Bárbara J. Henriques is Assistant Researcher at Biosystems & Integrative Sciences Institute, Faculty of Sciences University of Lisboa (BioISI-FCUL). Graduated in Chemistry at University of Coimbra (2002), obtained a Ph.D. in Biochemistry/Structural Biochemistry, at New University of Lisboa (2010). Bárbara's research interests are focused on establishing molecular mechanisms underlying protein misfolding and functional deficiency in the context of rare metabolic disorders, resorting to patient profiling and biochemical and cellular models. This follows international experience obtained during training periods at Aarhus University Hospital (Denmark) and Université Paris Descartes (France), and +15y research experience in rare metabolic diseases. Main scientific contributions translate to establishing the molecular and biochemical basis of therapeutic potential of dietary vitamins, definition of genotype-phenotype relationships, and profiling protein dysfunction in mitochondrial disease. Current research focus is on fatty acid beta oxidation disorders caused by defects on ETF and ETF:QO, and also on leukodystrophies, neurometabolic rare diseases caused by defects in mitochondrial aminoacyl-tRNA synthetases, involving active research collaborations with national (INSA, PT) and international (Department Clinical Neurosciences-University of Cambridge, UK) and (Aarhus University Hospital, DK) reference laboratories.

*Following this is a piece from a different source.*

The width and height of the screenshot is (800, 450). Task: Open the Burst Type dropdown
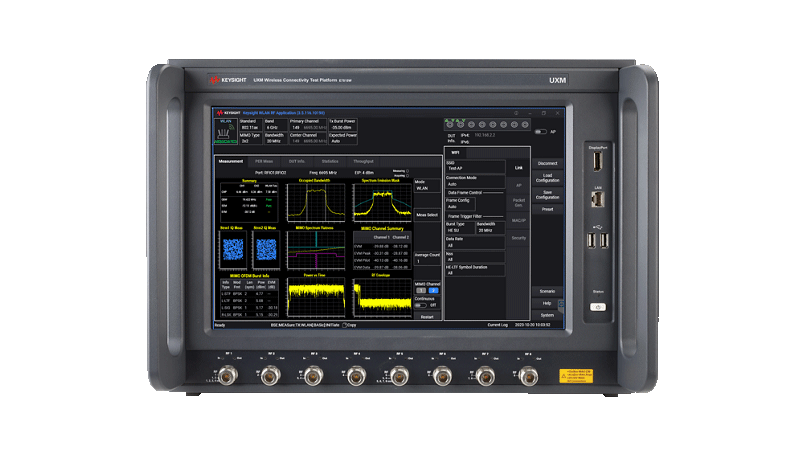click(460, 228)
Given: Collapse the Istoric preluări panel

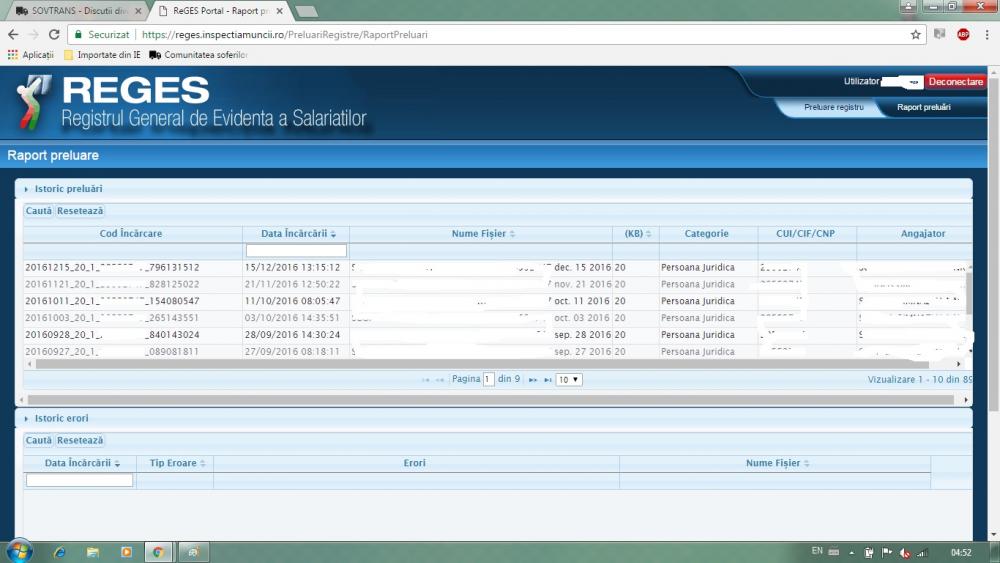Looking at the screenshot, I should tap(27, 188).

Has regular activity as ad-hoc peer reviewer for scientific journals (+6). Has raised +420 k€ (2016-22) in national competitive calls. Has published +18 articles in peer-review journals, 9 in conference proceedings, and 4 book chapters, with an h-index of 11 and +490 citations (Scopus). Was guest co-editor of a special issue on protein folding diseases at the International Journal of Molecular Sciences (Q1 in Medicine). Has presented research work in +50 international meetings, including 13 oral communications and +40 posters. Has supervised +16 young researchers. Lectures regularly Experimental Biochemistry II course (2y Biochemistry BSc). Member of the clinical workgroup on Beta Oxidation Disorders at SPDM.

The main topic of my research is the study of human proteins involved in metabolic conformational diseases, which become misfolded and/or inactive due to mutations or adverse cellular conditions. In particular, my current interests are related to understanding mitochondria regulation by non-enzymatic Post-Translational Modifications (PTMs) and their impact in metabolic disorders, and also to understand molecular mechanism of neurological disorders associated to defects on aaRS enzymes. To undertake our goals, we use a complementary set of tools, ranging from biochemical and molecular biology to biophysical, spectroscopic and proteomics techniques.